Por lo tanto, la historia de la Iglesia comienza realmente con la llamada de Abraham y la promesa de Dios a él de que a través de su familia, todas las naciones del mundo serían bendecidas (Génesis 12:1–3; Gálatas 3:14). Fue en el día de Pentecostés cuando Israel comenzó a ser glorificado por él y comenzó su obra de bendecir a todas las naciones del mundo.
La identidad de la Iglesia con la verdadera Israel a veces se oscurece debido a la abrumadora predominancia de los gentiles dentro de la Iglesia. Por lo tanto, a veces se escucha hablar de la llamada teología del supercesionismo, que enseña que los gentiles en la Iglesia han reemplazado a (el judío) Israel como el pueblo de Dios. Es cierto que debido a los corazones duros de muchos en la sinagoga, Pablo dijo que se volvía a los gentiles (Hechos 13:46). Y es cierto que la Ley cumplió su papel divinamente designado como pedagogo para llevar a Israel a Cristo, y que, por lo tanto, el judaísmo como religión ahora estaba obsoleto (Gálatas 3:24; Hebreos 8:13). Sin embargo, incluso después de que Pablo se apartó de los judíos de corazón duro en la Antioquía de Pisidia, continuó predicando el Evangelio a otros judíos en sus sinagogas, ofreciendo el Evangelio al judío primero y también al griego (Romanos 1:16). Y Israel como pueblo todavía tenía un papel fundamental que desempeñar como la verdadera vid de Dios, cuya conversión final señalaría el fin de la era y la resurrección de los muertos (Romanos 11:17–21, 15).
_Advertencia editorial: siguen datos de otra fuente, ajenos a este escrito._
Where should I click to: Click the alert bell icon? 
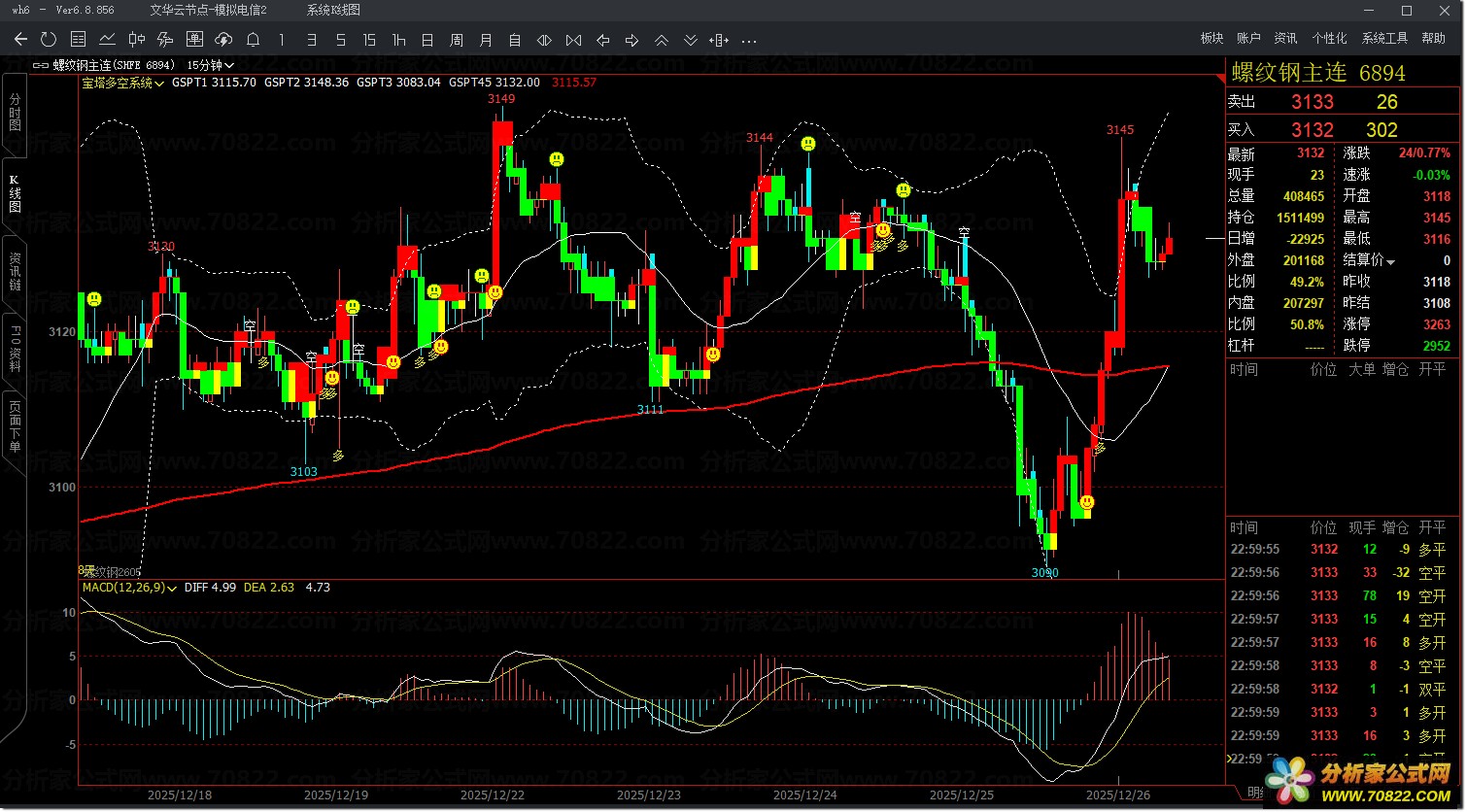pos(253,40)
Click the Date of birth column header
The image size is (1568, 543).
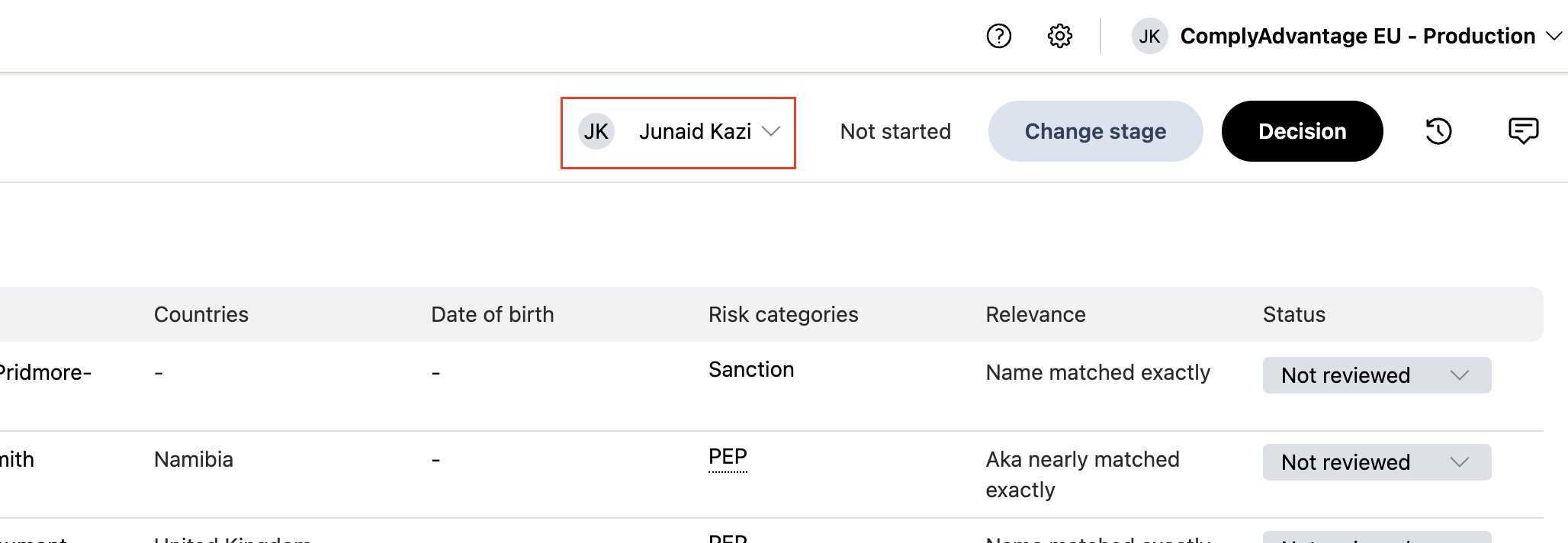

La enseñanza de Pablo es clara. La Iglesia no ha reemplazado a Israel. La Iglesia es Israel, el remanente fiel en quien se cumplirían las promesas mesiánicas de bendición para Israel. La cruz y la resurrección de Cristo han reconfigurado y redefinido radicalmente la membresía en el pueblo de Dios. Anteriormente, la membresía en Israel se expresaba a través de la circuncisión y la observancia de las leyes mosaicas. Ahora se expresa a través del bautismo y el discipulado a Jesús. Por eso, Pablo llamó a la Iglesia "el Israel de Dios" en Gálatas 6:16 y "la ciudadanía de Israel" en Efesios 2:12. Esta es la razón por la cual San Juan (o más bien el Señor, hablando a través de Juan como profeta) declaró que aquellos en la sinagoga de Esmirna, que estaban persiguiendo a la iglesia allí, estaban mintiendo cuando decían que eran judíos (Apocalipsis 2:9). Los verdaderos judíos y miembros de Israel eran los cristianos, ya fueran de padres judíos o gentiles.
La disputa de la Iglesia con la sinagoga fue, por lo tanto, una disputa judía interna, un desacuerdo sobre lo que ahora constituía la membresía en Israel después de la muerte y glorificación de Jesús el Mesías. La posición de los apóstoles era que los judíos que rechazaban a Cristo renunciaban así a su derecho de ser llamados verdaderos judíos o de ser considerados parte de su pueblo. La muerte de Jesús como Mesías cambió radicalmente todo, relativizando la Ley y reconfigurando el destino de Israel. La gloria prometida por los profetas había llegado con Jesús, pero esa gloria no se realizaría a nivel nacional. Israel no sería glorificado como nación, sino como un pueblo sin fronteras en el Mesías glorificado.